• [TASK]
Return every entry exactly as written.

• [MATERIAL FOR THIS EXERCISE]

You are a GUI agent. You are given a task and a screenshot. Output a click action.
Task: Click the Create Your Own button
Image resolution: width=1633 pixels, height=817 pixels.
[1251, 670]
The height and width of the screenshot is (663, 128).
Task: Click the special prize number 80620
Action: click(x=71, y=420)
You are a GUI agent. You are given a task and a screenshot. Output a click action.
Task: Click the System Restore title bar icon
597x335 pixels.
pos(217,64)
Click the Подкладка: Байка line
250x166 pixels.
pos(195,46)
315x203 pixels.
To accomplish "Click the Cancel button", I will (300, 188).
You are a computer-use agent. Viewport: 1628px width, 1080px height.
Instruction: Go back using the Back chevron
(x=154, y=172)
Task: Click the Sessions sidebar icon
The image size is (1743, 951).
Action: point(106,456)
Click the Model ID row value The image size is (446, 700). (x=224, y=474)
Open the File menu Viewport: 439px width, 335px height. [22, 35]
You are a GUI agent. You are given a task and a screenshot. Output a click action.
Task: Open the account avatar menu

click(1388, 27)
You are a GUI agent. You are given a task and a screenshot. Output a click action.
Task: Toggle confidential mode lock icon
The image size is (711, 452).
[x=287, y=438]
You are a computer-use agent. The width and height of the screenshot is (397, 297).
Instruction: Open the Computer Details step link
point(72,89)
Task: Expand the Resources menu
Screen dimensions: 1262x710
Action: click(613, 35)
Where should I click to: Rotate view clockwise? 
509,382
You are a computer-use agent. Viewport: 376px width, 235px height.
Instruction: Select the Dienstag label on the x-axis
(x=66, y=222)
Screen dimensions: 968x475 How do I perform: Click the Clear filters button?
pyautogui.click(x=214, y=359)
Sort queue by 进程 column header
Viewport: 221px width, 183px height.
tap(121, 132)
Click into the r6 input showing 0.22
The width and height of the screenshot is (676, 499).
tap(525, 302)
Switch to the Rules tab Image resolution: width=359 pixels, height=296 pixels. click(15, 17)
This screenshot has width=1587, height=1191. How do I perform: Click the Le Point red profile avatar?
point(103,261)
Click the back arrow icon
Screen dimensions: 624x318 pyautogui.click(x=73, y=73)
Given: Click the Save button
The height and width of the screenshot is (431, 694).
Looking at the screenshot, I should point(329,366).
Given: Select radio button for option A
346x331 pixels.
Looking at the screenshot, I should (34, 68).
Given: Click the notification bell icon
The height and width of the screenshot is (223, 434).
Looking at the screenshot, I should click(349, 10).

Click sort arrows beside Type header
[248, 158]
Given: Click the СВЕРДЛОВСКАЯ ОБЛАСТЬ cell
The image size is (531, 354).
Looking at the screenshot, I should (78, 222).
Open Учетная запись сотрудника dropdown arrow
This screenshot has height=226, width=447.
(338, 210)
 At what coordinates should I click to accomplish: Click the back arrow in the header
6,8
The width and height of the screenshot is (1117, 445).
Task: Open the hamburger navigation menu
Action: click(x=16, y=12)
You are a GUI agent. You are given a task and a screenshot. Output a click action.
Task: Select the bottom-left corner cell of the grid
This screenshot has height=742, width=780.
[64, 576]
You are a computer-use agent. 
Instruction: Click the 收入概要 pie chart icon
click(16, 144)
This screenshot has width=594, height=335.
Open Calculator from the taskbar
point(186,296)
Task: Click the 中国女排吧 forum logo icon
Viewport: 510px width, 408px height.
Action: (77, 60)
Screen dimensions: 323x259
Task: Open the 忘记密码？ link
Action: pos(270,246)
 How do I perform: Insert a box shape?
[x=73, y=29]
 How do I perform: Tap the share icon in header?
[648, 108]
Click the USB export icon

• [SOLVED PROBLEM]
You are a GUI agent. You are given a task and a screenshot. Output a click action.
Task: Click the Create Your Own button
Image resolution: width=1633 pixels, height=817 pixels.
[1251, 670]
The height and width of the screenshot is (663, 128).
Task: Click the special prize number 80620
Action: click(x=71, y=420)
You are a GUI agent. You are given a task and a screenshot. Output a click action.
Task: Click the System Restore title bar icon
597x335 pixels.
pos(217,64)
Click the Подкладка: Байка line
250x166 pixels.
pos(195,46)
315x203 pixels.
To accomplish "Click the Cancel button", I will (300, 188).
You are a computer-use agent. Viewport: 1628px width, 1080px height.
Instruction: Go back using the Back chevron
(x=154, y=172)
Task: Click the Sessions sidebar icon
The image size is (1743, 951).
Action: point(106,456)
Click the Model ID row value The image size is (446, 700). (x=224, y=474)
Open the File menu Viewport: 439px width, 335px height. [22, 35]
You are a GUI agent. You are given a task and a screenshot. Output a click action.
Task: Open the account avatar menu

click(1388, 27)
You are a GUI agent. You are given a task and a screenshot. Output a click action.
Task: Toggle confidential mode lock icon
The image size is (711, 452).
[x=287, y=438]
You are a computer-use agent. The width and height of the screenshot is (397, 297).
Instruction: Open the Computer Details step link
point(72,89)
Task: Expand the Resources menu
Screen dimensions: 1262x710
Action: click(613, 35)
Where should I click to: Rotate view clockwise? 
509,382
You are a computer-use agent. Viewport: 376px width, 235px height.
Instruction: Select the Dienstag label on the x-axis
(x=66, y=222)
Screen dimensions: 968x475 How do I perform: Click the Clear filters button?
pyautogui.click(x=214, y=359)
Sort queue by 进程 column header
Viewport: 221px width, 183px height.
tap(121, 132)
Click into the r6 input showing 0.22
The width and height of the screenshot is (676, 499).
tap(525, 302)
Switch to the Rules tab Image resolution: width=359 pixels, height=296 pixels. click(15, 17)
This screenshot has width=1587, height=1191. How do I perform: Click the Le Point red profile avatar?
point(103,261)
Click the back arrow icon
Screen dimensions: 624x318 pyautogui.click(x=73, y=73)
Given: Click the Save button
The height and width of the screenshot is (431, 694).
Looking at the screenshot, I should point(329,366).
Given: Select radio button for option A
346x331 pixels.
Looking at the screenshot, I should (34, 68).
Given: Click the notification bell icon
The height and width of the screenshot is (223, 434).
Looking at the screenshot, I should click(349, 10).

Click sort arrows beside Type header
[248, 158]
Given: Click the СВЕРДЛОВСКАЯ ОБЛАСТЬ cell
The image size is (531, 354).
Looking at the screenshot, I should (78, 222).
Open Учетная запись сотрудника dropdown arrow
This screenshot has height=226, width=447.
(338, 210)
 At what coordinates should I click to accomplish: Click the back arrow in the header
6,8
The width and height of the screenshot is (1117, 445).
Task: Open the hamburger navigation menu
Action: click(x=16, y=12)
You are a GUI agent. You are given a task and a screenshot. Output a click action.
Task: Select the bottom-left corner cell of the grid
This screenshot has height=742, width=780.
[64, 576]
You are a computer-use agent. 
Instruction: Click the 收入概要 pie chart icon
click(16, 144)
This screenshot has width=594, height=335.
Open Calculator from the taskbar
point(186,296)
Task: Click the 中国女排吧 forum logo icon
Viewport: 510px width, 408px height.
Action: (77, 60)
Screen dimensions: 323x259
Task: Open the 忘记密码？ link
Action: pos(270,246)
 How do I perform: Insert a box shape?
[x=73, y=29]
 How do I perform: Tap the share icon in header?
[648, 108]
Click the USB export icon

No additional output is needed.